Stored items
════════════════════

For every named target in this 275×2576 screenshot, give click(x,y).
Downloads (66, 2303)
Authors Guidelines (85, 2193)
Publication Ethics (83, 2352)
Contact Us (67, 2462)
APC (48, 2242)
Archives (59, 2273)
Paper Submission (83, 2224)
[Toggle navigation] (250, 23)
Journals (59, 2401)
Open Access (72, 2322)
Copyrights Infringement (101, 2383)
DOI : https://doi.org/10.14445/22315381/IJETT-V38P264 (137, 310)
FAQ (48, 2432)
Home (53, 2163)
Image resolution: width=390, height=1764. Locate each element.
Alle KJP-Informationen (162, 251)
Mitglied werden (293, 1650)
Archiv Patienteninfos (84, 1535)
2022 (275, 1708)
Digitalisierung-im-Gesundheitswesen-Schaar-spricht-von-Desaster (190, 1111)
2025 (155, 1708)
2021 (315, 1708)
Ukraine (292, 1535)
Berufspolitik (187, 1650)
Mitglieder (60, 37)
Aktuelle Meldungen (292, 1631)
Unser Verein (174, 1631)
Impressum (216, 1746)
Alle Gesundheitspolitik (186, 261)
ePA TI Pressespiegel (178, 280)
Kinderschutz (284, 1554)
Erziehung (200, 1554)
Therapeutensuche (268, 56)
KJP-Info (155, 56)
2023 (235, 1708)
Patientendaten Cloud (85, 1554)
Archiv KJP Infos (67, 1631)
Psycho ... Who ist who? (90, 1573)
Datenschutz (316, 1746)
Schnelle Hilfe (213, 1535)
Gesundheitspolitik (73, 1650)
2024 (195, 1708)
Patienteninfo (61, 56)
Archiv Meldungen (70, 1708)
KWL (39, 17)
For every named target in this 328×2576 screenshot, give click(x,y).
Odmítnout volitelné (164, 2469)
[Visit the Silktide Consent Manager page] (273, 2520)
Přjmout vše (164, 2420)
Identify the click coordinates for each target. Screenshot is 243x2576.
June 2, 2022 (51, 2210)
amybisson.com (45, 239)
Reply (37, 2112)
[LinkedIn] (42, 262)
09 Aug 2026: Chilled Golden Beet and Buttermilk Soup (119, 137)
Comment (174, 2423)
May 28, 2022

════════════════════

Problem
Beginning with the first line above, transcribe all of the data exactly.

Your response
For every named target in this 275×2576 screenshot, give click(x,y).
Downloads (66, 2303)
Authors Guidelines (85, 2193)
Publication Ethics (83, 2352)
Contact Us (67, 2462)
APC (48, 2242)
Archives (59, 2273)
Paper Submission (83, 2224)
[Toggle navigation] (250, 23)
Journals (59, 2401)
Open Access (72, 2322)
Copyrights Infringement (101, 2383)
DOI : https://doi.org/10.14445/22315381/IJETT-V38P264 (137, 310)
FAQ (48, 2432)
Home (53, 2163)
Image resolution: width=390, height=1764. Locate each element.
Alle KJP-Informationen (162, 251)
Mitglied werden (293, 1650)
Archiv Patienteninfos (84, 1535)
2022 (275, 1708)
Digitalisierung-im-Gesundheitswesen-Schaar-spricht-von-Desaster (190, 1111)
2025 (155, 1708)
2021 (315, 1708)
Ukraine (292, 1535)
Berufspolitik (187, 1650)
Mitglieder (60, 37)
Aktuelle Meldungen (292, 1631)
Unser Verein (174, 1631)
Impressum (216, 1746)
Alle Gesundheitspolitik (186, 261)
ePA TI Pressespiegel (178, 280)
Kinderschutz (284, 1554)
Erziehung (200, 1554)
Therapeutensuche (268, 56)
KJP-Info (155, 56)
2023 (235, 1708)
Patientendaten Cloud (85, 1554)
Archiv KJP Infos (67, 1631)
Psycho ... Who ist who? (90, 1573)
Datenschutz (316, 1746)
Schnelle Hilfe (213, 1535)
Gesundheitspolitik (73, 1650)
2024 (195, 1708)
Patienteninfo (61, 56)
Archiv Meldungen (70, 1708)
KWL (39, 17)
For every named target in this 328×2576 screenshot, give click(x,y).
Odmítnout volitelné (164, 2469)
[Visit the Silktide Consent Manager page] (273, 2520)
Přjmout vše (164, 2420)
Identify the click coordinates for each target. Screenshot is 243x2576.
June 2, 2022 (51, 2210)
amybisson.com (45, 239)
Reply (37, 2112)
[LinkedIn] (42, 262)
09 Aug 2026: Chilled Golden Beet and Buttermilk Soup (119, 137)
Comment (174, 2423)
May 28, 2022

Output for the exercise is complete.